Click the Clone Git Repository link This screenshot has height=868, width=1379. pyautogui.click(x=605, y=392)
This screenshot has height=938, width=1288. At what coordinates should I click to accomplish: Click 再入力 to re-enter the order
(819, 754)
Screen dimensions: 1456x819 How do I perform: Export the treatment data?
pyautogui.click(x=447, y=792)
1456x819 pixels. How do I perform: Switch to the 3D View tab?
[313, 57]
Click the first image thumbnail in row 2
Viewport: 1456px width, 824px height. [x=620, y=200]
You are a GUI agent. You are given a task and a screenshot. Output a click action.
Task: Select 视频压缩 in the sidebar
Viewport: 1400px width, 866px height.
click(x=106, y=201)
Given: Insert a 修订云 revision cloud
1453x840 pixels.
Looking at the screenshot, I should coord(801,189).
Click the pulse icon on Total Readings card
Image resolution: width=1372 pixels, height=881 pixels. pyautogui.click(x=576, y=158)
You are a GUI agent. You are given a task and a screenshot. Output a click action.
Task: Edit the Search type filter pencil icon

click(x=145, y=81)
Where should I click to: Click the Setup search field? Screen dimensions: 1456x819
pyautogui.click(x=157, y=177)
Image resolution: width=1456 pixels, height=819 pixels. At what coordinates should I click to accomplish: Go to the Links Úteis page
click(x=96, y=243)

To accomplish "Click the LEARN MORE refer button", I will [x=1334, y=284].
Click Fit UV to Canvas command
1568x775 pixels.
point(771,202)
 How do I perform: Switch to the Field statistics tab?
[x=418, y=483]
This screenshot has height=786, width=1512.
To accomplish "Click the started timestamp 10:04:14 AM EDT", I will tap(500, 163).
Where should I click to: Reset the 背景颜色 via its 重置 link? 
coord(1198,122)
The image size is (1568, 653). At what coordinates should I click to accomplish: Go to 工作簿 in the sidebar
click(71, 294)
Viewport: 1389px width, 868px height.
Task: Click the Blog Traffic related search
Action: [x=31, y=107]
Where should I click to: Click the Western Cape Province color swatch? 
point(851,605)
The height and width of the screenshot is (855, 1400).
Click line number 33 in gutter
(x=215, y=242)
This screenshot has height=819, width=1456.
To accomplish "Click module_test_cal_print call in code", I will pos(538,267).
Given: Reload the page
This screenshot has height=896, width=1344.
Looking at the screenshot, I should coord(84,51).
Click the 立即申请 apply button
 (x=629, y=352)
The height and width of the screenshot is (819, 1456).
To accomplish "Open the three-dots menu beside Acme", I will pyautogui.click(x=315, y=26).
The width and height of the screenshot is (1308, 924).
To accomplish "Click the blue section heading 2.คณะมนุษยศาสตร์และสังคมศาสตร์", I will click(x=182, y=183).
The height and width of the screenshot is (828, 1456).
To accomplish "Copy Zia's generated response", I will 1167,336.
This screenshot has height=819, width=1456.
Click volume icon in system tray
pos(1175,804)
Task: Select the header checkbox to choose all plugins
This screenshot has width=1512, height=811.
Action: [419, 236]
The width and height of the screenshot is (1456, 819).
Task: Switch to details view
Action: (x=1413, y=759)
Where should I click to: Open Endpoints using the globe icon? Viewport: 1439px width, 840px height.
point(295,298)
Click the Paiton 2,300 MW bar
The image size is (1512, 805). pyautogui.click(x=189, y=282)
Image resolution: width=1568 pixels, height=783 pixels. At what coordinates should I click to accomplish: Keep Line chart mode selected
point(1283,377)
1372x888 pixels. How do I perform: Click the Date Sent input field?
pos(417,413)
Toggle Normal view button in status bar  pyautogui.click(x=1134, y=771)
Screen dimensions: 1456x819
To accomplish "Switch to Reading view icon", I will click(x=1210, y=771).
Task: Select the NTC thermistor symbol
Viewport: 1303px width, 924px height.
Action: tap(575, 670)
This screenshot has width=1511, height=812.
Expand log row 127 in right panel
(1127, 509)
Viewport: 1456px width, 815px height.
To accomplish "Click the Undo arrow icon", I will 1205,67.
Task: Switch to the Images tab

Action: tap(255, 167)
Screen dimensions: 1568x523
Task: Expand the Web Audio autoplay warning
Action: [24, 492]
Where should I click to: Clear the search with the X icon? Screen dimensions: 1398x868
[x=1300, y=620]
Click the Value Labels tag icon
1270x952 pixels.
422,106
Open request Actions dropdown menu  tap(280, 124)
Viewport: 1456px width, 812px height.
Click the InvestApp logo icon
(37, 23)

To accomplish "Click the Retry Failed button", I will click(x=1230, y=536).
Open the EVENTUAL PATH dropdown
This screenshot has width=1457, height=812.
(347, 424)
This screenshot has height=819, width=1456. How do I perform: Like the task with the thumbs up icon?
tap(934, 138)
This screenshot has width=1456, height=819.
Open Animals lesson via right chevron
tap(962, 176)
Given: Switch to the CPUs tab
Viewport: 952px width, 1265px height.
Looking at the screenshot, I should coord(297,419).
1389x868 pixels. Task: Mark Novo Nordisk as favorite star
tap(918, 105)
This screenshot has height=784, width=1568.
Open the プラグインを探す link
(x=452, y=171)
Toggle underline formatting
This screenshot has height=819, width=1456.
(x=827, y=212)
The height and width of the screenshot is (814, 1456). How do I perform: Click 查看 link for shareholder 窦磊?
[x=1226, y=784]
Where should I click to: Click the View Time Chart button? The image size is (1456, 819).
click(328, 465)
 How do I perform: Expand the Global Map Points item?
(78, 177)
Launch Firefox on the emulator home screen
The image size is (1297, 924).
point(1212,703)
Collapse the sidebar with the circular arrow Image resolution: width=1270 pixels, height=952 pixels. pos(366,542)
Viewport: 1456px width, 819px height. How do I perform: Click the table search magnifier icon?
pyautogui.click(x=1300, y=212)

--*--

Extract the complete listing verbatim.

Click the Clone Git Repository link This screenshot has height=868, width=1379. pyautogui.click(x=605, y=392)
This screenshot has height=938, width=1288. At what coordinates should I click to accomplish: Click 再入力 to re-enter the order
(819, 754)
Screen dimensions: 1456x819 How do I perform: Export the treatment data?
pyautogui.click(x=447, y=792)
1456x819 pixels. How do I perform: Switch to the 3D View tab?
[313, 57]
Click the first image thumbnail in row 2
Viewport: 1456px width, 824px height. [x=620, y=200]
You are a GUI agent. You are given a task and a screenshot. Output a click action.
Task: Select 视频压缩 in the sidebar
Viewport: 1400px width, 866px height.
click(x=106, y=201)
Given: Insert a 修订云 revision cloud
1453x840 pixels.
Looking at the screenshot, I should coord(801,189).
Click the pulse icon on Total Readings card
Image resolution: width=1372 pixels, height=881 pixels. pyautogui.click(x=576, y=158)
You are a GUI agent. You are given a task and a screenshot. Output a click action.
Task: Edit the Search type filter pencil icon

click(x=145, y=81)
Where should I click to: Click the Setup search field? Screen dimensions: 1456x819
pyautogui.click(x=157, y=177)
Image resolution: width=1456 pixels, height=819 pixels. At what coordinates should I click to accomplish: Go to the Links Úteis page
click(x=96, y=243)

To accomplish "Click the LEARN MORE refer button", I will [x=1334, y=284].
Click Fit UV to Canvas command
1568x775 pixels.
point(771,202)
 How do I perform: Switch to the Field statistics tab?
[x=418, y=483]
This screenshot has height=786, width=1512.
To accomplish "Click the started timestamp 10:04:14 AM EDT", I will tap(500, 163).
Where should I click to: Reset the 背景颜色 via its 重置 link? 
coord(1198,122)
The image size is (1568, 653). At what coordinates should I click to accomplish: Go to 工作簿 in the sidebar
click(71, 294)
Viewport: 1389px width, 868px height.
Task: Click the Blog Traffic related search
Action: [x=31, y=107]
Where should I click to: Click the Western Cape Province color swatch? 
point(851,605)
The height and width of the screenshot is (855, 1400).
Click line number 33 in gutter
(x=215, y=242)
This screenshot has height=819, width=1456.
To accomplish "Click module_test_cal_print call in code", I will pos(538,267).
Given: Reload the page
This screenshot has height=896, width=1344.
Looking at the screenshot, I should coord(84,51).
Click the 立即申请 apply button
 (x=629, y=352)
The height and width of the screenshot is (819, 1456).
To accomplish "Open the three-dots menu beside Acme", I will pyautogui.click(x=315, y=26).
The width and height of the screenshot is (1308, 924).
To accomplish "Click the blue section heading 2.คณะมนุษยศาสตร์และสังคมศาสตร์", I will click(x=182, y=183).
The height and width of the screenshot is (828, 1456).
To accomplish "Copy Zia's generated response", I will 1167,336.
This screenshot has height=819, width=1456.
Click volume icon in system tray
pos(1175,804)
Task: Select the header checkbox to choose all plugins
This screenshot has width=1512, height=811.
Action: [419, 236]
The width and height of the screenshot is (1456, 819).
Task: Switch to details view
Action: (x=1413, y=759)
Where should I click to: Open Endpoints using the globe icon? Viewport: 1439px width, 840px height.
point(295,298)
Click the Paiton 2,300 MW bar
The image size is (1512, 805). pyautogui.click(x=189, y=282)
Image resolution: width=1568 pixels, height=783 pixels. At what coordinates should I click to accomplish: Keep Line chart mode selected
point(1283,377)
1372x888 pixels. How do I perform: Click the Date Sent input field?
pos(417,413)
Toggle Normal view button in status bar  pyautogui.click(x=1134, y=771)
Screen dimensions: 1456x819
To accomplish "Switch to Reading view icon", I will click(x=1210, y=771).
Task: Select the NTC thermistor symbol
Viewport: 1303px width, 924px height.
Action: tap(575, 670)
This screenshot has width=1511, height=812.
Expand log row 127 in right panel
(1127, 509)
Viewport: 1456px width, 815px height.
To accomplish "Click the Undo arrow icon", I will 1205,67.
Task: Switch to the Images tab

Action: tap(255, 167)
Screen dimensions: 1568x523
Task: Expand the Web Audio autoplay warning
Action: [24, 492]
Where should I click to: Clear the search with the X icon? Screen dimensions: 1398x868
[x=1300, y=620]
Click the Value Labels tag icon
1270x952 pixels.
422,106
Open request Actions dropdown menu  tap(280, 124)
Viewport: 1456px width, 812px height.
Click the InvestApp logo icon
(37, 23)

To accomplish "Click the Retry Failed button", I will click(x=1230, y=536).
Open the EVENTUAL PATH dropdown
This screenshot has width=1457, height=812.
(347, 424)
This screenshot has height=819, width=1456. How do I perform: Like the task with the thumbs up icon?
tap(934, 138)
This screenshot has width=1456, height=819.
Open Animals lesson via right chevron
tap(962, 176)
Given: Switch to the CPUs tab
Viewport: 952px width, 1265px height.
Looking at the screenshot, I should coord(297,419).
1389x868 pixels. Task: Mark Novo Nordisk as favorite star
tap(918, 105)
This screenshot has height=784, width=1568.
Open the プラグインを探す link
(x=452, y=171)
Toggle underline formatting
This screenshot has height=819, width=1456.
(x=827, y=212)
The height and width of the screenshot is (814, 1456). How do I perform: Click 查看 link for shareholder 窦磊?
[x=1226, y=784]
Where should I click to: Click the View Time Chart button? The image size is (1456, 819).
click(328, 465)
 How do I perform: Expand the Global Map Points item?
(78, 177)
Launch Firefox on the emulator home screen
The image size is (1297, 924).
point(1212,703)
Collapse the sidebar with the circular arrow Image resolution: width=1270 pixels, height=952 pixels. pos(366,542)
Viewport: 1456px width, 819px height. How do I perform: Click the table search magnifier icon?
pyautogui.click(x=1300, y=212)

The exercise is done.